[Opening Data to process section]

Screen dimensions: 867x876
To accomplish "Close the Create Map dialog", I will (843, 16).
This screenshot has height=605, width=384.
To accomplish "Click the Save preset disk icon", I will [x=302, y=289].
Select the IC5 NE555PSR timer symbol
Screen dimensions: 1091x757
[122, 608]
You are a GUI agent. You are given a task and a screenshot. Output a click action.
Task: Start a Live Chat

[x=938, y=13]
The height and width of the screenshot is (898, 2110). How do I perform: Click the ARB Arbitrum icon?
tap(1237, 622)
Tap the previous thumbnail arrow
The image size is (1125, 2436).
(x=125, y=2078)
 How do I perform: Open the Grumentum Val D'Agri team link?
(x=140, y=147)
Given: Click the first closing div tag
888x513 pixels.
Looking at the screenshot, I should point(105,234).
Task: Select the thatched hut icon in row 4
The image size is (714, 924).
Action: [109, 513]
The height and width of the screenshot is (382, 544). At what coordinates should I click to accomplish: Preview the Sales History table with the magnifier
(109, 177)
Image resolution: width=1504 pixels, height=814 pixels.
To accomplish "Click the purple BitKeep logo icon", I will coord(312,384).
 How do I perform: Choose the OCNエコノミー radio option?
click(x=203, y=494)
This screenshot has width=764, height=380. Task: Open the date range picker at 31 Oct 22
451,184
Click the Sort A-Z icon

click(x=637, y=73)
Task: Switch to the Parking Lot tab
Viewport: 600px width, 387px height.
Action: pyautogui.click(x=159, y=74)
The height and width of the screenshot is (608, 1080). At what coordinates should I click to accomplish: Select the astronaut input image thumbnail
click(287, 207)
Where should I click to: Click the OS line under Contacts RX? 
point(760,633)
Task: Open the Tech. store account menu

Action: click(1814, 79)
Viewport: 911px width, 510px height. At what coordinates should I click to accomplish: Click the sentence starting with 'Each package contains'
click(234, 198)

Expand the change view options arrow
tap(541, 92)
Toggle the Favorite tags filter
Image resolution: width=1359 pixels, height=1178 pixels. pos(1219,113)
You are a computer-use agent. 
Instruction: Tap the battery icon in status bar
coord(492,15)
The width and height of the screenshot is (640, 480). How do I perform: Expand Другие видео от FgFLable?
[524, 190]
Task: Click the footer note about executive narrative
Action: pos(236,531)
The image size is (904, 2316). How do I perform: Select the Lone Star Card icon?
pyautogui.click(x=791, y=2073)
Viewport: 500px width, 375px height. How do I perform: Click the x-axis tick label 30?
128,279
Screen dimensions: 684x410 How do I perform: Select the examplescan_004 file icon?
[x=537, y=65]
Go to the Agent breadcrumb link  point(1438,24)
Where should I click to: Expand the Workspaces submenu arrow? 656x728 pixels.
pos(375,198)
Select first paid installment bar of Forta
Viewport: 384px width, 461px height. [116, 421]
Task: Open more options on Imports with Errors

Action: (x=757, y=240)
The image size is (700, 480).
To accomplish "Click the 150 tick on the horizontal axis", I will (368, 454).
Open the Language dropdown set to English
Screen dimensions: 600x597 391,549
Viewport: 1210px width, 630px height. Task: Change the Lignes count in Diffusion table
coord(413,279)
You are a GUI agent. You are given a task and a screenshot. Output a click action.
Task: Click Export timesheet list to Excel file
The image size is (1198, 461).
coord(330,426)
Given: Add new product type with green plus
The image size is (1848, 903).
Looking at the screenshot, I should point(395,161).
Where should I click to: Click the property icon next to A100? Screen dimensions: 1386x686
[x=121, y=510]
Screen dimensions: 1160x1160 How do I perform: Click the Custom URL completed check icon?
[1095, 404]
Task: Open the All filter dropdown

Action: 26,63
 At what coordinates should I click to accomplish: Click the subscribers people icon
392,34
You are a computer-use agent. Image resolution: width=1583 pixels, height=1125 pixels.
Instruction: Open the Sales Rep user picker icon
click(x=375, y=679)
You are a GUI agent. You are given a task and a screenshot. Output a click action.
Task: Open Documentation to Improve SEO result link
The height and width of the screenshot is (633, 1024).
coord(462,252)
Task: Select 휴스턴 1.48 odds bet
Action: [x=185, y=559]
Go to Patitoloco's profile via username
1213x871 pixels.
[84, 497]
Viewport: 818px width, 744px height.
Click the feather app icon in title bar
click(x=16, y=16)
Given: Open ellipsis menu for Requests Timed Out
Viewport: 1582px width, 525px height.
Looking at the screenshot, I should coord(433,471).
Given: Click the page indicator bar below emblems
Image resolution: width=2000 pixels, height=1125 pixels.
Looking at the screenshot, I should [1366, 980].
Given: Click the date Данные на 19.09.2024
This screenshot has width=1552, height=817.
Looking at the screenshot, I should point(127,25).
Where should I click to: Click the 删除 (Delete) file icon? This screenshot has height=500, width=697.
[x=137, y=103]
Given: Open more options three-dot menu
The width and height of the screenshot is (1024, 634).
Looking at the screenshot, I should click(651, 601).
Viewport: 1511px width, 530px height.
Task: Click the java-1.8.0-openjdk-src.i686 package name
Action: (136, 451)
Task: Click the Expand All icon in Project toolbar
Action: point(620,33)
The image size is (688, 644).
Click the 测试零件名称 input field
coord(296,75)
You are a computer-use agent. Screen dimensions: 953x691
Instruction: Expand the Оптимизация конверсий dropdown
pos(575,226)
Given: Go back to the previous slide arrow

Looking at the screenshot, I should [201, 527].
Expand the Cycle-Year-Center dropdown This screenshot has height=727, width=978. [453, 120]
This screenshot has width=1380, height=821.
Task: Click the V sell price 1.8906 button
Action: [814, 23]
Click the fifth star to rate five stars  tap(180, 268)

[Closing Data to process section]

Reprint the entire listing exactly.

**Task result**
Screen dimensions: 867x876
To accomplish "Close the Create Map dialog", I will (843, 16).
This screenshot has height=605, width=384.
To accomplish "Click the Save preset disk icon", I will [x=302, y=289].
Select the IC5 NE555PSR timer symbol
Screen dimensions: 1091x757
[122, 608]
You are a GUI agent. You are given a task and a screenshot. Output a click action.
Task: Start a Live Chat

[x=938, y=13]
The height and width of the screenshot is (898, 2110). How do I perform: Click the ARB Arbitrum icon?
tap(1237, 622)
Tap the previous thumbnail arrow
The image size is (1125, 2436).
(x=125, y=2078)
 How do I perform: Open the Grumentum Val D'Agri team link?
(x=140, y=147)
Given: Click the first closing div tag
888x513 pixels.
Looking at the screenshot, I should point(105,234).
Task: Select the thatched hut icon in row 4
The image size is (714, 924).
Action: [109, 513]
The height and width of the screenshot is (382, 544). At what coordinates should I click to accomplish: Preview the Sales History table with the magnifier
(109, 177)
Image resolution: width=1504 pixels, height=814 pixels.
To accomplish "Click the purple BitKeep logo icon", I will coord(312,384).
 How do I perform: Choose the OCNエコノミー radio option?
click(x=203, y=494)
This screenshot has width=764, height=380. Task: Open the date range picker at 31 Oct 22
451,184
Click the Sort A-Z icon

click(x=637, y=73)
Task: Switch to the Parking Lot tab
Viewport: 600px width, 387px height.
Action: pyautogui.click(x=159, y=74)
The height and width of the screenshot is (608, 1080). At what coordinates should I click to accomplish: Select the astronaut input image thumbnail
click(287, 207)
Where should I click to: Click the OS line under Contacts RX? 
point(760,633)
Task: Open the Tech. store account menu

Action: click(1814, 79)
Viewport: 911px width, 510px height. At what coordinates should I click to accomplish: Click the sentence starting with 'Each package contains'
click(234, 198)

Expand the change view options arrow
tap(541, 92)
Toggle the Favorite tags filter
Image resolution: width=1359 pixels, height=1178 pixels. pos(1219,113)
You are a computer-use agent. 
Instruction: Tap the battery icon in status bar
coord(492,15)
The width and height of the screenshot is (640, 480). How do I perform: Expand Другие видео от FgFLable?
[524, 190]
Task: Click the footer note about executive narrative
Action: pos(236,531)
The image size is (904, 2316). How do I perform: Select the Lone Star Card icon?
pyautogui.click(x=791, y=2073)
Viewport: 500px width, 375px height. How do I perform: Click the x-axis tick label 30?
128,279
Screen dimensions: 684x410 How do I perform: Select the examplescan_004 file icon?
[x=537, y=65]
Go to the Agent breadcrumb link  point(1438,24)
Where should I click to: Expand the Workspaces submenu arrow? 656x728 pixels.
pos(375,198)
Select first paid installment bar of Forta
Viewport: 384px width, 461px height. [116, 421]
Task: Open more options on Imports with Errors

Action: (x=757, y=240)
The image size is (700, 480).
To accomplish "Click the 150 tick on the horizontal axis", I will (368, 454).
Open the Language dropdown set to English
Screen dimensions: 600x597 391,549
Viewport: 1210px width, 630px height. Task: Change the Lignes count in Diffusion table
coord(413,279)
You are a GUI agent. You are given a task and a screenshot. Output a click action.
Task: Click Export timesheet list to Excel file
The image size is (1198, 461).
coord(330,426)
Given: Add new product type with green plus
The image size is (1848, 903).
Looking at the screenshot, I should point(395,161).
Where should I click to: Click the property icon next to A100? Screen dimensions: 1386x686
[x=121, y=510]
Screen dimensions: 1160x1160 How do I perform: Click the Custom URL completed check icon?
[1095, 404]
Task: Open the All filter dropdown

Action: 26,63
 At what coordinates should I click to accomplish: Click the subscribers people icon
392,34
You are a computer-use agent. Image resolution: width=1583 pixels, height=1125 pixels.
Instruction: Open the Sales Rep user picker icon
click(x=375, y=679)
You are a GUI agent. You are given a task and a screenshot. Output a click action.
Task: Open Documentation to Improve SEO result link
The height and width of the screenshot is (633, 1024).
coord(462,252)
Task: Select 휴스턴 1.48 odds bet
Action: [x=185, y=559]
Go to Patitoloco's profile via username
1213x871 pixels.
[84, 497]
Viewport: 818px width, 744px height.
Click the feather app icon in title bar
click(x=16, y=16)
Given: Open ellipsis menu for Requests Timed Out
Viewport: 1582px width, 525px height.
Looking at the screenshot, I should coord(433,471).
Given: Click the page indicator bar below emblems
Image resolution: width=2000 pixels, height=1125 pixels.
Looking at the screenshot, I should [1366, 980].
Given: Click the date Данные на 19.09.2024
This screenshot has width=1552, height=817.
Looking at the screenshot, I should point(127,25).
Where should I click to: Click the 删除 (Delete) file icon? This screenshot has height=500, width=697.
[x=137, y=103]
Given: Open more options three-dot menu
The width and height of the screenshot is (1024, 634).
Looking at the screenshot, I should click(651, 601).
Viewport: 1511px width, 530px height.
Task: Click the java-1.8.0-openjdk-src.i686 package name
Action: (136, 451)
Task: Click the Expand All icon in Project toolbar
Action: point(620,33)
The image size is (688, 644).
Click the 测试零件名称 input field
coord(296,75)
You are a computer-use agent. Screen dimensions: 953x691
Instruction: Expand the Оптимизация конверсий dropdown
pos(575,226)
Given: Go back to the previous slide arrow

Looking at the screenshot, I should [201, 527].
Expand the Cycle-Year-Center dropdown This screenshot has height=727, width=978. [453, 120]
This screenshot has width=1380, height=821.
Task: Click the V sell price 1.8906 button
Action: [814, 23]
Click the fifth star to rate five stars  tap(180, 268)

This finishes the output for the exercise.